Repeat exactly the line that includes "Identify the click" and all lines after it, ending with the last line of the listing below.

═════ DATASET RECORDS ═════

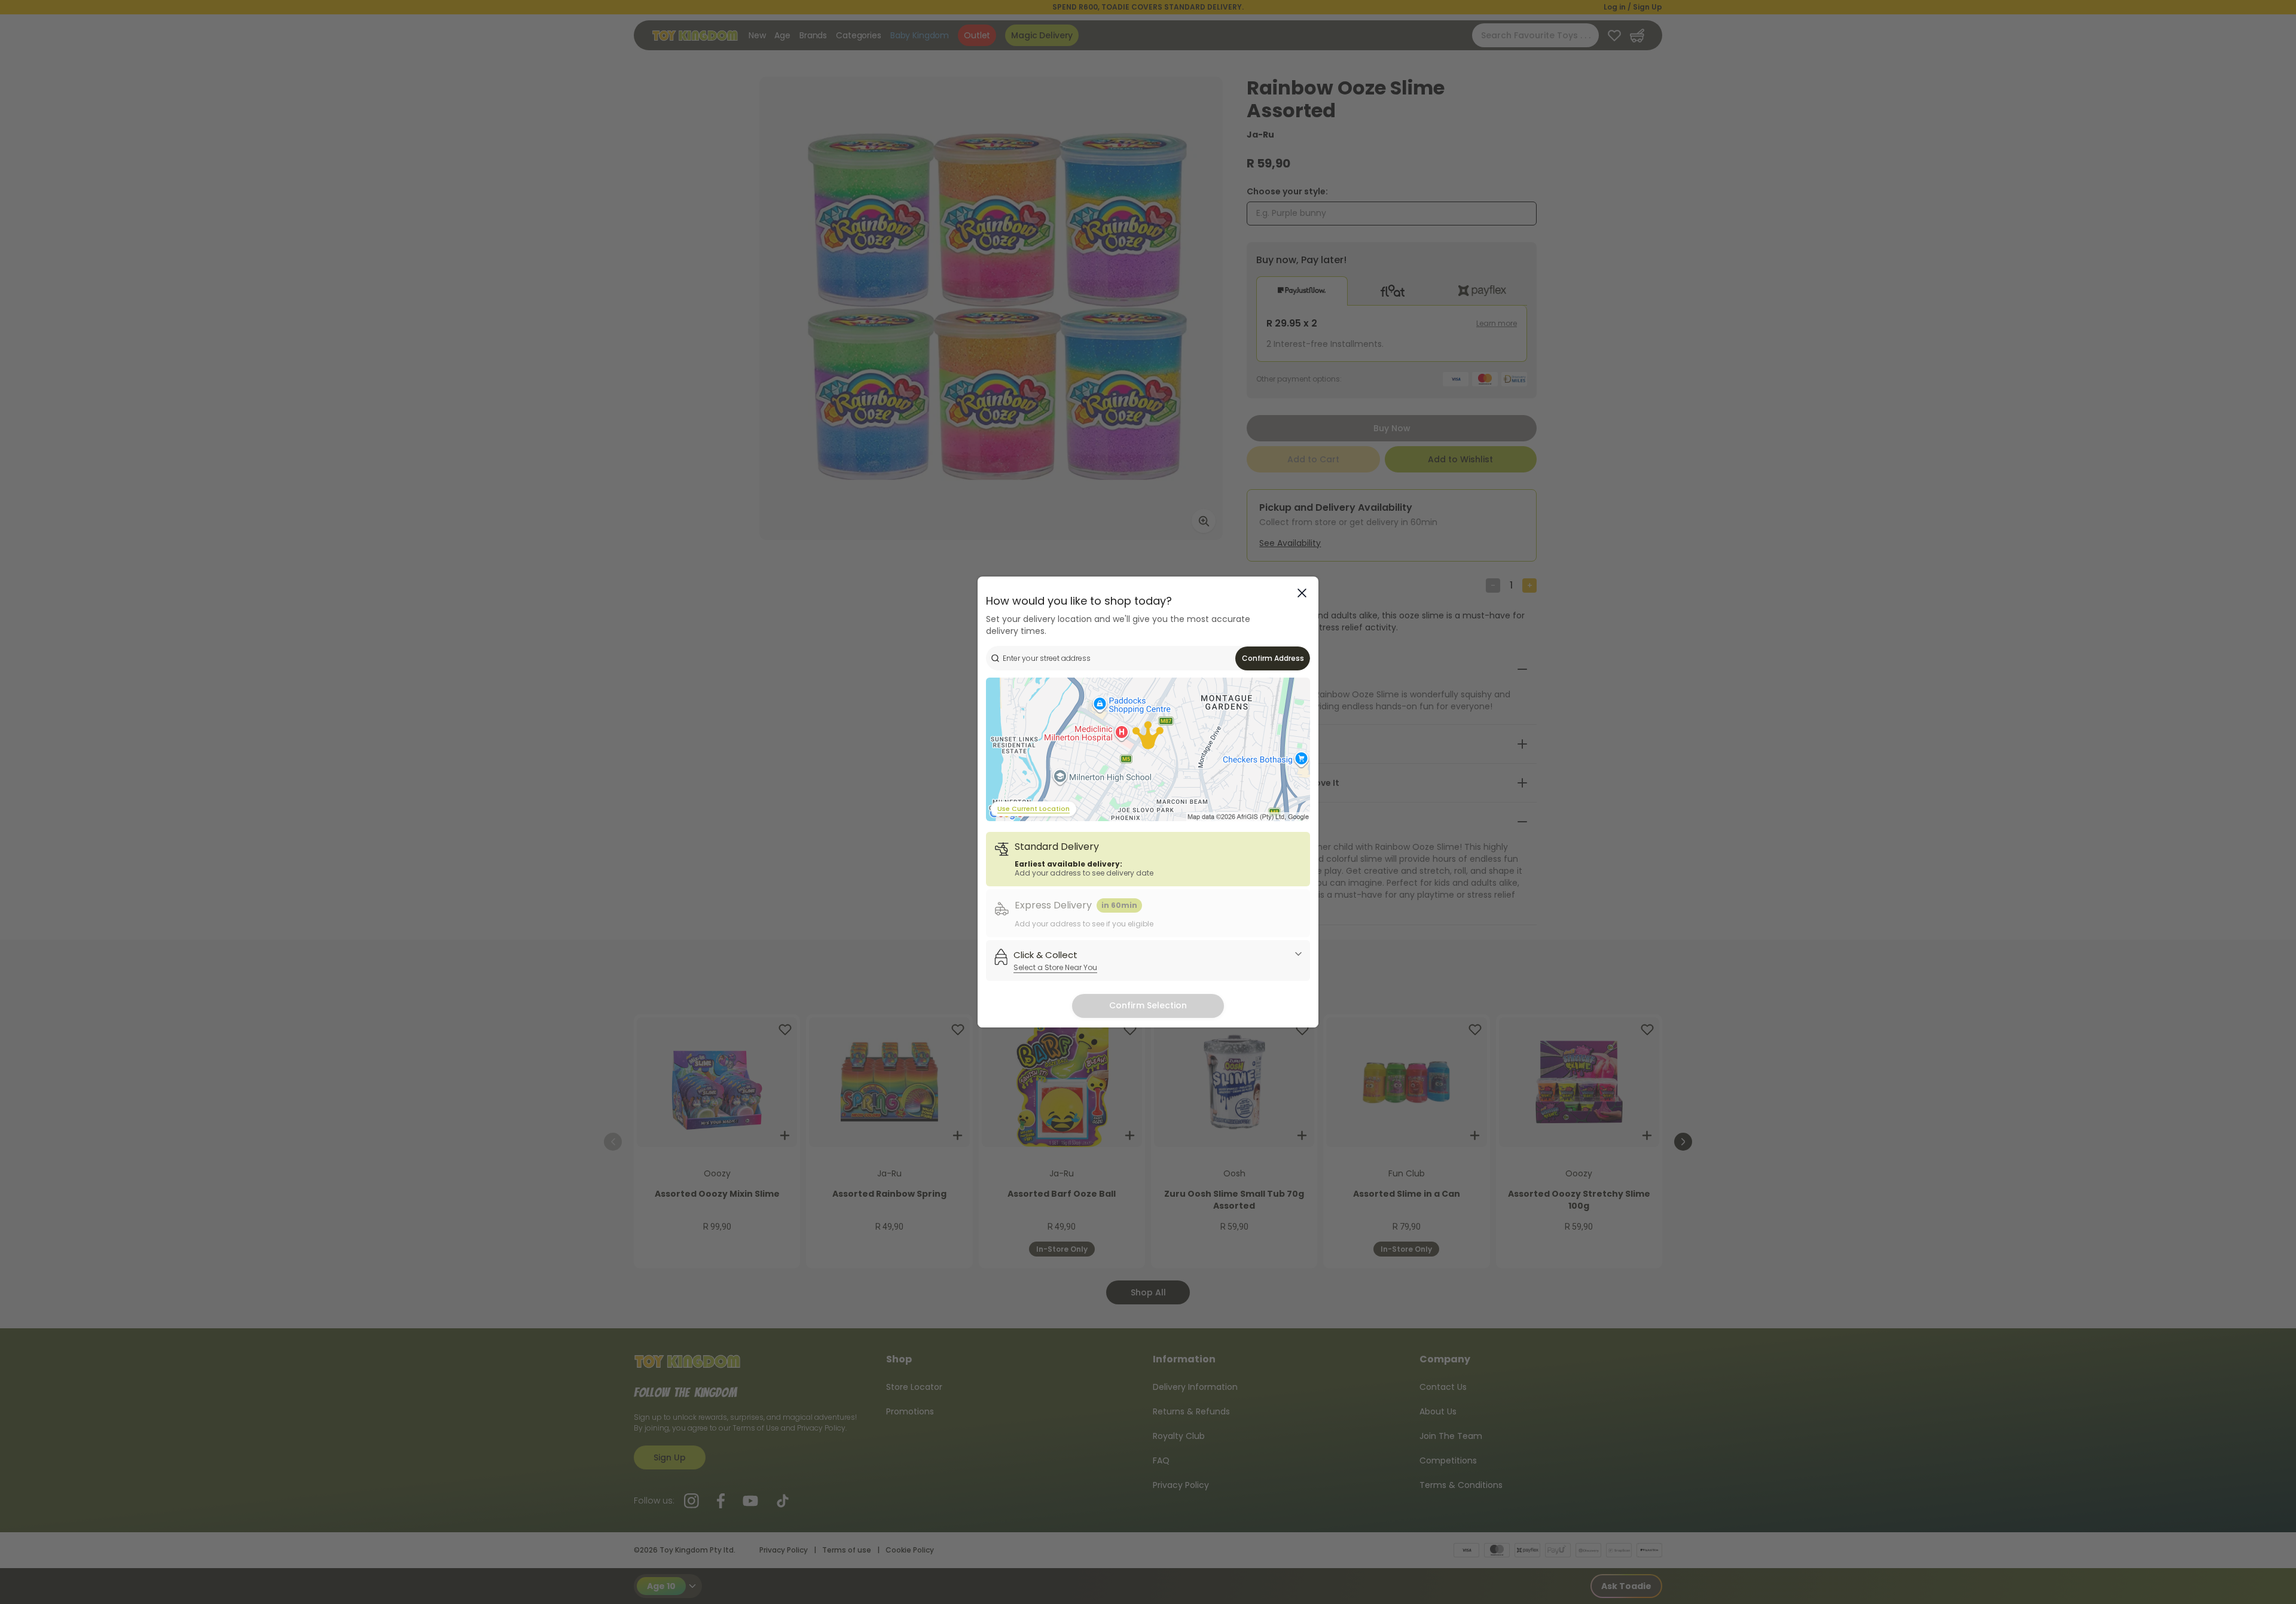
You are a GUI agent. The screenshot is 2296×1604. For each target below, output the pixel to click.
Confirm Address (1273, 658)
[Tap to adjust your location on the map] (1148, 749)
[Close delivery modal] (1301, 592)
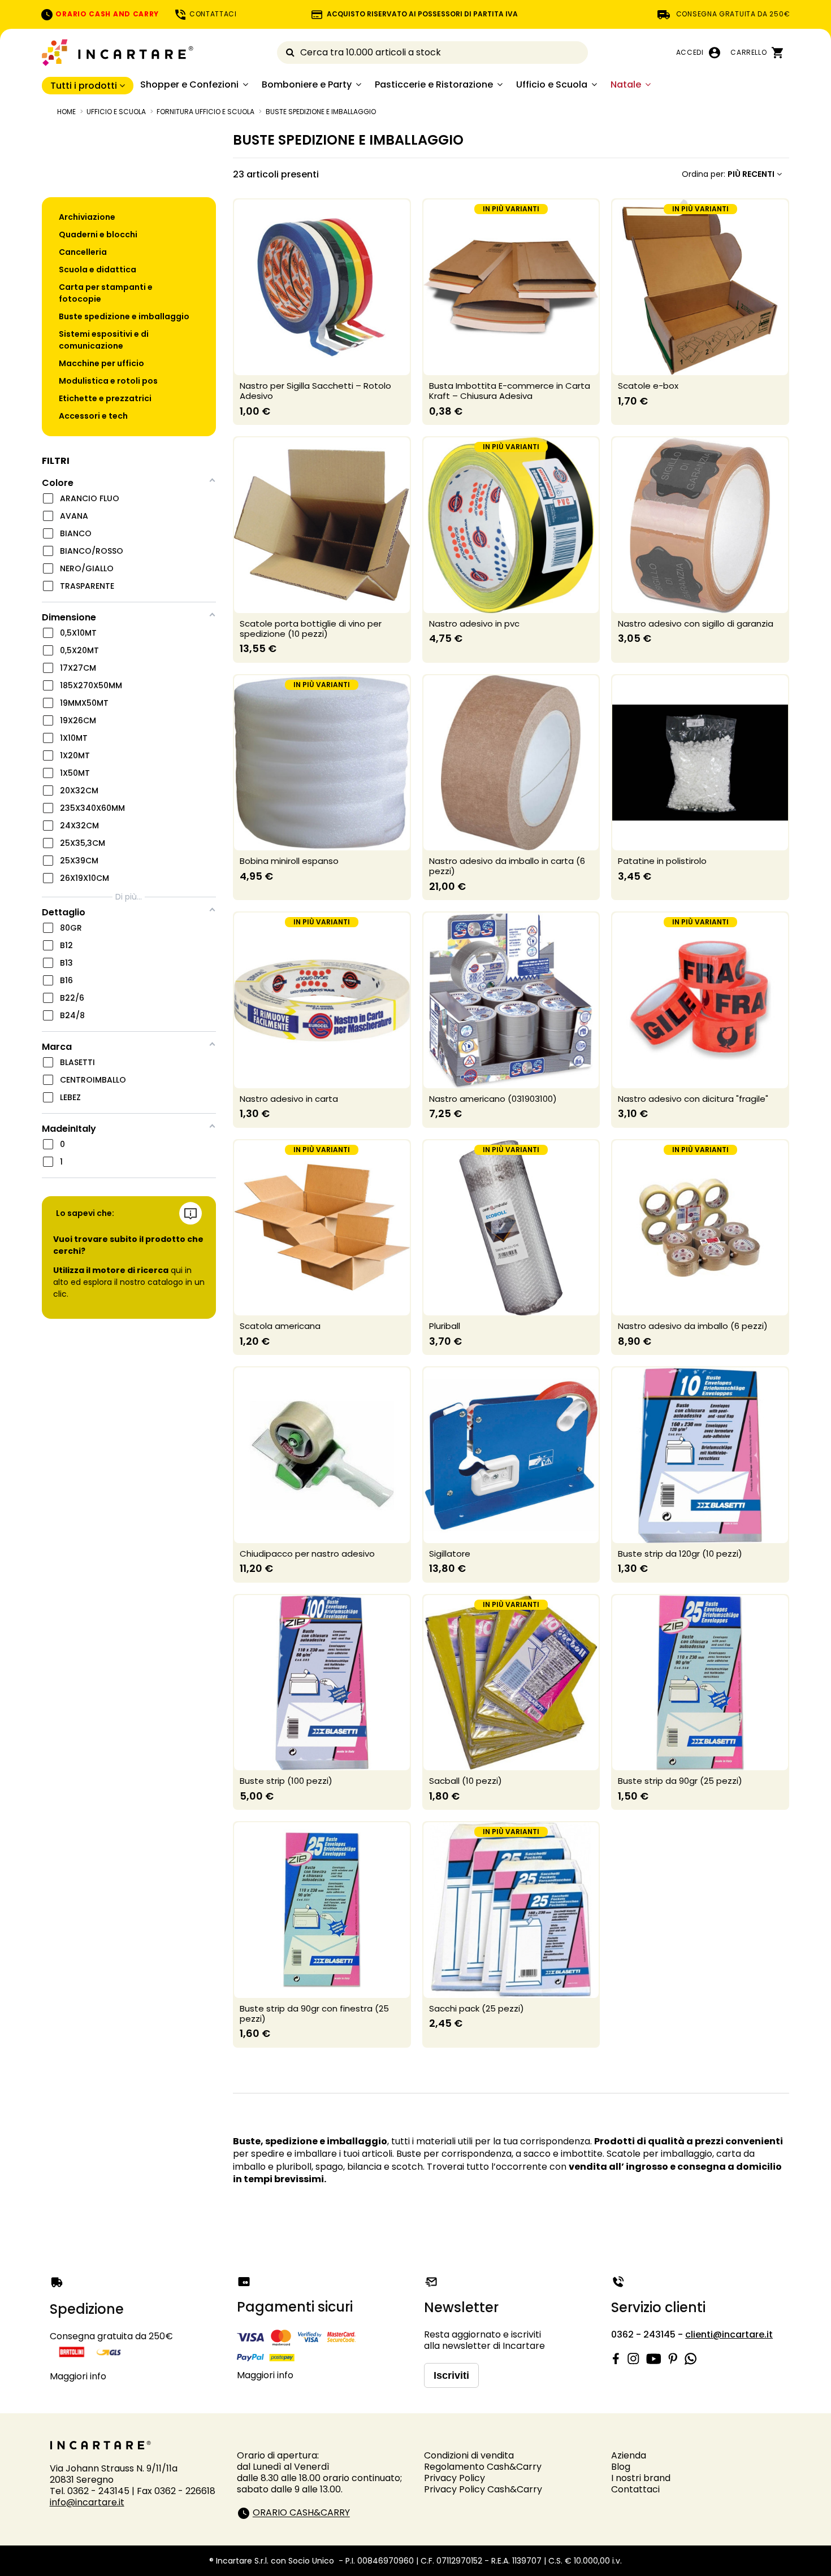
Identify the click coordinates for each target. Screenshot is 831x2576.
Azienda (628, 2455)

═════

ANSWER BELOW:
Identify the click coordinates for each target. Screenshot is 831x2576.
Azienda (628, 2455)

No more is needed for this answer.